(Excerpts from a dataset)
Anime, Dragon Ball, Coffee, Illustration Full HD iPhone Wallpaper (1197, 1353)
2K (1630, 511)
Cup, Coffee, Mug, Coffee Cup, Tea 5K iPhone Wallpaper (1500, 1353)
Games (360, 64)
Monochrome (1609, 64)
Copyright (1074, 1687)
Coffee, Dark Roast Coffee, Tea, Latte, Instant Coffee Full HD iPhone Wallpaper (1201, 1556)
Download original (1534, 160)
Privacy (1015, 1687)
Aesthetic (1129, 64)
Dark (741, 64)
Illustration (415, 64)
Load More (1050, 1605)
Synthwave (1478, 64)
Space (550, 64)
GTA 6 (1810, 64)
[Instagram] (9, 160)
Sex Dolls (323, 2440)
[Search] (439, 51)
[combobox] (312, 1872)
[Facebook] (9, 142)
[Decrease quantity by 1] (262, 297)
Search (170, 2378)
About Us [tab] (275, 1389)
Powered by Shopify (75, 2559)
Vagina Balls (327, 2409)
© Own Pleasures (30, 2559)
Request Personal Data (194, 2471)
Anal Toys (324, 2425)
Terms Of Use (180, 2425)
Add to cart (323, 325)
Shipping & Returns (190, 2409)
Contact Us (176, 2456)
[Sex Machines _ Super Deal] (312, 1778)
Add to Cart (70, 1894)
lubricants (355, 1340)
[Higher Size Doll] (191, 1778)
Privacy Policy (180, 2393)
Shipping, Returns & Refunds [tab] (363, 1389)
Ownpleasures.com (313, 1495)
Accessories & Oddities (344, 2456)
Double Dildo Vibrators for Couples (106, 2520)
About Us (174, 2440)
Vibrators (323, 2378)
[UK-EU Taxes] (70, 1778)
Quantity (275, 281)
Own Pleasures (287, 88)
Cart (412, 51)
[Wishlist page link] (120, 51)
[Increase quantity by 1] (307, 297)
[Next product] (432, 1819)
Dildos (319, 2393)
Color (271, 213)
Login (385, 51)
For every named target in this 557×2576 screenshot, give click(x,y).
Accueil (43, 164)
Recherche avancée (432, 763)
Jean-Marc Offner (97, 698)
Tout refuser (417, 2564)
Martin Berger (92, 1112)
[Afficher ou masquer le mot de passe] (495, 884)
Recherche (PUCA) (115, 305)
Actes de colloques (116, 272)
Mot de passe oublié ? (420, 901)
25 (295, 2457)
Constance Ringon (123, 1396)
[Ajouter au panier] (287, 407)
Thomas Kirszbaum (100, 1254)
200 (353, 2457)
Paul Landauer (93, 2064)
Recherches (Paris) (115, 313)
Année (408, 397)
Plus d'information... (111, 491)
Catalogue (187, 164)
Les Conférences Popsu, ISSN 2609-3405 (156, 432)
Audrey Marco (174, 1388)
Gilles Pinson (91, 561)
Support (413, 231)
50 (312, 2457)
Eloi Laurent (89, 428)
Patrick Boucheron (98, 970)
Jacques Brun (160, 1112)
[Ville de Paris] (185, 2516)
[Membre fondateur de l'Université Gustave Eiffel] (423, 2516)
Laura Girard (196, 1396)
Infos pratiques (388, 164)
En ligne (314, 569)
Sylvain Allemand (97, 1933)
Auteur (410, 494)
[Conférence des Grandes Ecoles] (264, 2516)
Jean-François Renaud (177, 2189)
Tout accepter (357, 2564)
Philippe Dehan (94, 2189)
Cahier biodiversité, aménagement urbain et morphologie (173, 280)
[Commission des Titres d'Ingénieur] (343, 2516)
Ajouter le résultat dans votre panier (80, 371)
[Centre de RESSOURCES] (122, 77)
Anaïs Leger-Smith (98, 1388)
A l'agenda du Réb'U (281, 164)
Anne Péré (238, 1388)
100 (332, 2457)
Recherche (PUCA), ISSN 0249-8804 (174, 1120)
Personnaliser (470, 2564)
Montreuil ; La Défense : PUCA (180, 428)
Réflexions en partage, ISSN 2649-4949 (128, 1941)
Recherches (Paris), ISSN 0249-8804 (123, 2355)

▶ **Task statement**: Only the lines above from the line containing "Actes de colloques (116, 272)" through the line containing "Ajouter le résultat" should be retyped, exactly and with both ends included.

▶ **Response to this exercise**:
Actes de colloques (116, 272)
Mot de passe oublié ? (420, 901)
25 (295, 2457)
Constance Ringon (123, 1396)
[Ajouter au panier] (287, 407)
Thomas Kirszbaum (100, 1254)
200 (353, 2457)
Paul Landauer (93, 2064)
Recherches (Paris) (115, 313)
Année (408, 397)
Plus d'information... (111, 491)
Catalogue (187, 164)
Les Conférences Popsu, ISSN 2609-3405 (156, 432)
Audrey Marco (174, 1388)
Gilles Pinson (91, 561)
Support (413, 231)
50 (312, 2457)
Eloi Laurent (89, 428)
Patrick Boucheron (98, 970)
Jacques Brun (160, 1112)
[Ville de Paris] (185, 2516)
[Membre fondateur de l'Université Gustave Eiffel] (423, 2516)
Laura Girard (196, 1396)
Infos pratiques (388, 164)
En ligne (314, 569)
Sylvain Allemand (97, 1933)
Auteur (410, 494)
[Conférence des Grandes Ecoles] (264, 2516)
Jean-François Renaud (177, 2189)
Tout accepter (357, 2564)
Philippe Dehan (94, 2189)
Cahier biodiversité, aménagement urbain et morphologie (173, 280)
[Commission des Titres d'Ingénieur] (343, 2516)
Ajouter le résultat dans votre panier (80, 371)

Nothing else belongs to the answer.